Member of the Madhya Pradesh Legislative Assembly
- In office 2018–2023
- Preceded by: Bhanwar Singh Shekhawat
- Succeeded by: Bhanwar Singh Shekhawat
- Constituency: Badnawar
- In office 2003–2013
- Preceded by: Khemraj Patidar
- Constituency: Badnawar

Personal details
- Born: 10 January 1972 (age 54)
- Party: Bharatiya Janta Party
- Parent: Prem Singh Dattigaon (father);
- Education: Post Graduate
- Profession: Agriculture

= Rajvardhan Singh Dattigaon =

Indian politician

Rajvardhan Singh Dattigaon is an Indian politician and a member of Bharatiya Janata Party. He was cabinet minister in Shivraj Singh's government and held Industry Policy and Investment Promotion portfolio. He is a descendant of Amjhera estate and is a titular head of the Dattigaon Jagir. He is also known as Maharaja or Rao Saheb of Dattigaon. He represents Badnawar in the state legislative assembly which comes under Dhar district of Madhya Pradesh and is a four-time MLA.

== Early life and education ==
Rajvardhan was born on 10 January 1972 at Jaipur to Prem Singh and Kusum Kumari. His father was a politician and an MLA. He did his schooling from Mayo College, Ajmer and then went to pursue BA from St. Stephens College in Delhi. He did his post-graduation from Indian Institute of Mass Communication in Advertising and Public Relations.

== Political career ==
After his education, he joined Lufthansa as a marketing manager but left the job to contest his first election as an independent candidate. As per his statement in the media, he did so to avenge the insult to his father, who was denied ticket by the Congress party in 1998. Thereafter, he joined Congress and was appointed General Secretary of Madhya Pradesh Youth Congress.
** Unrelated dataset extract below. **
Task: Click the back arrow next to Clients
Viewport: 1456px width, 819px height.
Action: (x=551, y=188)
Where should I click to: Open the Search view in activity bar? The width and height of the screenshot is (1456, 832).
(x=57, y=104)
He was first elected to Madhya Pradesh Assembly in 2003, secondly in 2008 and thirdly in 2018. However, he soon resigned as he was denied a ministerial berth.
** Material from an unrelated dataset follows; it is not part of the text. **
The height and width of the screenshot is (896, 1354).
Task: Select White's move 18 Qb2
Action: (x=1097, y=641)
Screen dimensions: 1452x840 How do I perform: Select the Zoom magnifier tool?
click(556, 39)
In mid-2018, he was appointed a member of election campaign committee and Vice President in state Congress unit. In order to oversee the efforts of party for 2018 assembly election, he was made in-charge of Ujjain division too. In 2014, Congress President Sonia Gandhi gave him the charge of Chhattisgarh.

During 2020 Madhya Pradesh political crisis, he supported Jyotiraditya Scindia and was one of the 22 MLAs who resigned. Thereafter, he joined Bharatiya Janata party. He took oath as a Cabinet Minister on July 14, 2020 and was assigned the responsibility of Industry Policy and Investment Promotion.